### DATA RECORDS:

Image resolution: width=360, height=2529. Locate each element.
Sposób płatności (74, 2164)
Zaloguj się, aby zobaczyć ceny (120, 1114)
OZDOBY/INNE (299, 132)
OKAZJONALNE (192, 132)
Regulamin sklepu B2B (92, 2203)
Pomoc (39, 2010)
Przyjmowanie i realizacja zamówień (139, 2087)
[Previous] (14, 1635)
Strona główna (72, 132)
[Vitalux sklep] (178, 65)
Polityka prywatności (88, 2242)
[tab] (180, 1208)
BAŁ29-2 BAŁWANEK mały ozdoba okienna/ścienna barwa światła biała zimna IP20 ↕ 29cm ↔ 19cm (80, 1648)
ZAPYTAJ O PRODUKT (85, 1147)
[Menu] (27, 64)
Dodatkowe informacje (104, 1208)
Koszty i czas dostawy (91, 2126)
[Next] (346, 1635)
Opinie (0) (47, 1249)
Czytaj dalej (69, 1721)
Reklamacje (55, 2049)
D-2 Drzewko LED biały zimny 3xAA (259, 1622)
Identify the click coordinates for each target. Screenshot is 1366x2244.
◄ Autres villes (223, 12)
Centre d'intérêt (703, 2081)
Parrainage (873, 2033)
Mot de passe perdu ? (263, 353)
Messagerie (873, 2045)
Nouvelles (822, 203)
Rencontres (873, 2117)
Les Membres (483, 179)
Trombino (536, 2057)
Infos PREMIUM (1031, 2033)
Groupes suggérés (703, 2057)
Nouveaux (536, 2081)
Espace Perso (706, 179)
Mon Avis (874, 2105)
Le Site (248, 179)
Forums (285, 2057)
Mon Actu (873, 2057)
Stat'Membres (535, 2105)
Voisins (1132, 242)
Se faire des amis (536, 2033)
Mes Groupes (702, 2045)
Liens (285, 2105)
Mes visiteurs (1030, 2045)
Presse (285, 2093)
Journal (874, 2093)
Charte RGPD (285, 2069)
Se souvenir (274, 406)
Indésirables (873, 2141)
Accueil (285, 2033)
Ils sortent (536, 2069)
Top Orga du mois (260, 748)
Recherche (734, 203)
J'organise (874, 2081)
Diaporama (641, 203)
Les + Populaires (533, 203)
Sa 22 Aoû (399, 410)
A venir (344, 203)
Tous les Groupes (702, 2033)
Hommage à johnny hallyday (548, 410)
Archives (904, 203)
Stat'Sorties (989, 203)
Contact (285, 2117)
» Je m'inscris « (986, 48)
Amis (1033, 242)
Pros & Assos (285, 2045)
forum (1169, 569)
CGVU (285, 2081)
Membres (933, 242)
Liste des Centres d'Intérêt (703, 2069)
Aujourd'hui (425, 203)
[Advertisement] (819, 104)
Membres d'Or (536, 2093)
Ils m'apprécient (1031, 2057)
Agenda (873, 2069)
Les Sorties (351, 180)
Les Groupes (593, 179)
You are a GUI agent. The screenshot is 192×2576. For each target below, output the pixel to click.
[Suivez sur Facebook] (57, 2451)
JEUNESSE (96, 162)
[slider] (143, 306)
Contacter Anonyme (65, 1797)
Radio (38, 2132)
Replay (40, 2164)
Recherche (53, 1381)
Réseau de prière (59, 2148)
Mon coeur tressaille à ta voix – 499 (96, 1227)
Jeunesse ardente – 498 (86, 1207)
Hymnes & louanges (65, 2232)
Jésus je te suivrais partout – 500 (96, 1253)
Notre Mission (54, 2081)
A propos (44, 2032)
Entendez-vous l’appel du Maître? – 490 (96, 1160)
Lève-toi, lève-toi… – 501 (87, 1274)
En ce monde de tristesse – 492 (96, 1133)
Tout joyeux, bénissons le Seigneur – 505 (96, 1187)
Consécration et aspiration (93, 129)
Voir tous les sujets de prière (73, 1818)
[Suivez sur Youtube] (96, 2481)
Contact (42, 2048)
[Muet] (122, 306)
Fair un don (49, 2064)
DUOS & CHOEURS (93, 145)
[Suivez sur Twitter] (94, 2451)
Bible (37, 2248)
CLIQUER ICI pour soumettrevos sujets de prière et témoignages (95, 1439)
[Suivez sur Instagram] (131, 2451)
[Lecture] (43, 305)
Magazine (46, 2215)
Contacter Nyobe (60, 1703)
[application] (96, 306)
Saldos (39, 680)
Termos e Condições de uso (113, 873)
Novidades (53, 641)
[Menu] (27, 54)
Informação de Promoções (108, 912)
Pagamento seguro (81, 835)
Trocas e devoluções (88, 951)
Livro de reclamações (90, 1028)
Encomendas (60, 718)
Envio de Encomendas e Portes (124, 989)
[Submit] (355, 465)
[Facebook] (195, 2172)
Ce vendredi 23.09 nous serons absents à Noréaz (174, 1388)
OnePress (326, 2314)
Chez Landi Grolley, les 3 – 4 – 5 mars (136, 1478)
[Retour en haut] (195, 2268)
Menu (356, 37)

### PROBLEM DETAILS:
Count the lines of the data that include the string "Contacter", and give only that number.

### OUTPUT FOR THIS TASK:
2